Stored data:
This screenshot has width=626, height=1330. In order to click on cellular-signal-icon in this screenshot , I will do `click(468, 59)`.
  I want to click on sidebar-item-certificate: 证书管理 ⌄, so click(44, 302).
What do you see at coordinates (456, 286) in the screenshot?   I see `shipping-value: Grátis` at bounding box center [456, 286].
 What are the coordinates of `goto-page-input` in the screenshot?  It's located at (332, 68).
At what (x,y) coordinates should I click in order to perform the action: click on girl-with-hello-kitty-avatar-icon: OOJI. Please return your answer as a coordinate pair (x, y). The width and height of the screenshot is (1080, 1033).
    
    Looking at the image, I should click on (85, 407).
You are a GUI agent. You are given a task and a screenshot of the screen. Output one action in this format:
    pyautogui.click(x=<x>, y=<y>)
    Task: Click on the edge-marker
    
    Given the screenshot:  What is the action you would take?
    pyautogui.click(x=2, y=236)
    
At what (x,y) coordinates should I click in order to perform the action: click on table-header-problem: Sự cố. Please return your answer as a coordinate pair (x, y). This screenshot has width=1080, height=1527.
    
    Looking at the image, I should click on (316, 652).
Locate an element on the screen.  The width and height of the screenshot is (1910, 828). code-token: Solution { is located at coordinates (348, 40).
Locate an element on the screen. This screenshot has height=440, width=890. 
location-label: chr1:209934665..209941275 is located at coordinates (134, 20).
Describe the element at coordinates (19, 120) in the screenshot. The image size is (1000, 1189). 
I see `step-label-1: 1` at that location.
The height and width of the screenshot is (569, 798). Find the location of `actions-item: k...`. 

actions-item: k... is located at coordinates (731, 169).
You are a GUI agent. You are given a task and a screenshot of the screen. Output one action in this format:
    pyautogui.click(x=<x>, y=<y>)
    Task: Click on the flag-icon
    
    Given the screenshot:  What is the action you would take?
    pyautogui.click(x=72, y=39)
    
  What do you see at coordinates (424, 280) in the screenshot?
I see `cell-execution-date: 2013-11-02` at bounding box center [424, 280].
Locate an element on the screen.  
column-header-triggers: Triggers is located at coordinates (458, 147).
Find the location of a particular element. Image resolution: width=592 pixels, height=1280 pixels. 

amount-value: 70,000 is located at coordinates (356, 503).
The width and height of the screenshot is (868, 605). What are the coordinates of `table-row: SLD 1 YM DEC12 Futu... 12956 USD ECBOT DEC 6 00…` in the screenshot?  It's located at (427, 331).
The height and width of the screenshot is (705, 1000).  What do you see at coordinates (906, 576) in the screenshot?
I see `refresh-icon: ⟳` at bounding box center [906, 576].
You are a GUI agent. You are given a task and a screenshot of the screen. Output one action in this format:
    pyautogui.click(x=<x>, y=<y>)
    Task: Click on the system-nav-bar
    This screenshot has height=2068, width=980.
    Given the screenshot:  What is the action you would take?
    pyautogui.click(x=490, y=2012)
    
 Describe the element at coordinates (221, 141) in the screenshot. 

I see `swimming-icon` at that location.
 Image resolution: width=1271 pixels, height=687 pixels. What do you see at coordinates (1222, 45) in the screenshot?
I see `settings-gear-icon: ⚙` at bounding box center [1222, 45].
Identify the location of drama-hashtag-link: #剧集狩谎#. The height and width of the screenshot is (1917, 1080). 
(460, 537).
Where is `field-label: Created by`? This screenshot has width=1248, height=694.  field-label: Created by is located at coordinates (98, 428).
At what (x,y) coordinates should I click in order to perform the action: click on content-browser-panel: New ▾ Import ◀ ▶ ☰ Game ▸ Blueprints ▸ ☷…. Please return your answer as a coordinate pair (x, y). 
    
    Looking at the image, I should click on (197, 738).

• [WHAT TO DO]
Reproduce these lines word for word.

• [TASK ANSWER]
This screenshot has width=626, height=1330. In order to click on cellular-signal-icon in this screenshot , I will do `click(468, 59)`.
  I want to click on sidebar-item-certificate: 证书管理 ⌄, so click(44, 302).
What do you see at coordinates (456, 286) in the screenshot?   I see `shipping-value: Grátis` at bounding box center [456, 286].
 What are the coordinates of `goto-page-input` in the screenshot?  It's located at (332, 68).
At what (x,y) coordinates should I click in order to perform the action: click on girl-with-hello-kitty-avatar-icon: OOJI. Please return your answer as a coordinate pair (x, y). The width and height of the screenshot is (1080, 1033).
    
    Looking at the image, I should click on (85, 407).
You are a GUI agent. You are given a task and a screenshot of the screen. Output one action in this format:
    pyautogui.click(x=<x>, y=<y>)
    Task: Click on the edge-marker
    
    Given the screenshot:  What is the action you would take?
    pyautogui.click(x=2, y=236)
    
At what (x,y) coordinates should I click in order to perform the action: click on table-header-problem: Sự cố. Please return your answer as a coordinate pair (x, y). This screenshot has width=1080, height=1527.
    
    Looking at the image, I should click on (316, 652).
Locate an element on the screen.  The width and height of the screenshot is (1910, 828). code-token: Solution { is located at coordinates (348, 40).
Locate an element on the screen. This screenshot has height=440, width=890. 
location-label: chr1:209934665..209941275 is located at coordinates (134, 20).
Describe the element at coordinates (19, 120) in the screenshot. The image size is (1000, 1189). 
I see `step-label-1: 1` at that location.
The height and width of the screenshot is (569, 798). Find the location of `actions-item: k...`. 

actions-item: k... is located at coordinates (731, 169).
You are a GUI agent. You are given a task and a screenshot of the screen. Output one action in this format:
    pyautogui.click(x=<x>, y=<y>)
    Task: Click on the flag-icon
    
    Given the screenshot:  What is the action you would take?
    pyautogui.click(x=72, y=39)
    
  What do you see at coordinates (424, 280) in the screenshot?
I see `cell-execution-date: 2013-11-02` at bounding box center [424, 280].
Locate an element on the screen.  
column-header-triggers: Triggers is located at coordinates (458, 147).
Find the location of a particular element. Image resolution: width=592 pixels, height=1280 pixels. 

amount-value: 70,000 is located at coordinates (356, 503).
The width and height of the screenshot is (868, 605). What are the coordinates of `table-row: SLD 1 YM DEC12 Futu... 12956 USD ECBOT DEC 6 00…` in the screenshot?  It's located at (427, 331).
The height and width of the screenshot is (705, 1000).  What do you see at coordinates (906, 576) in the screenshot?
I see `refresh-icon: ⟳` at bounding box center [906, 576].
You are a GUI agent. You are given a task and a screenshot of the screen. Output one action in this format:
    pyautogui.click(x=<x>, y=<y>)
    Task: Click on the system-nav-bar
    This screenshot has height=2068, width=980.
    Given the screenshot:  What is the action you would take?
    pyautogui.click(x=490, y=2012)
    
 Describe the element at coordinates (221, 141) in the screenshot. 

I see `swimming-icon` at that location.
 Image resolution: width=1271 pixels, height=687 pixels. What do you see at coordinates (1222, 45) in the screenshot?
I see `settings-gear-icon: ⚙` at bounding box center [1222, 45].
Identify the location of drama-hashtag-link: #剧集狩谎#. The height and width of the screenshot is (1917, 1080). 
(460, 537).
Where is `field-label: Created by`? This screenshot has width=1248, height=694.  field-label: Created by is located at coordinates (98, 428).
At what (x,y) coordinates should I click in order to perform the action: click on content-browser-panel: New ▾ Import ◀ ▶ ☰ Game ▸ Blueprints ▸ ☷…. Please return your answer as a coordinate pair (x, y). 
    
    Looking at the image, I should click on (197, 738).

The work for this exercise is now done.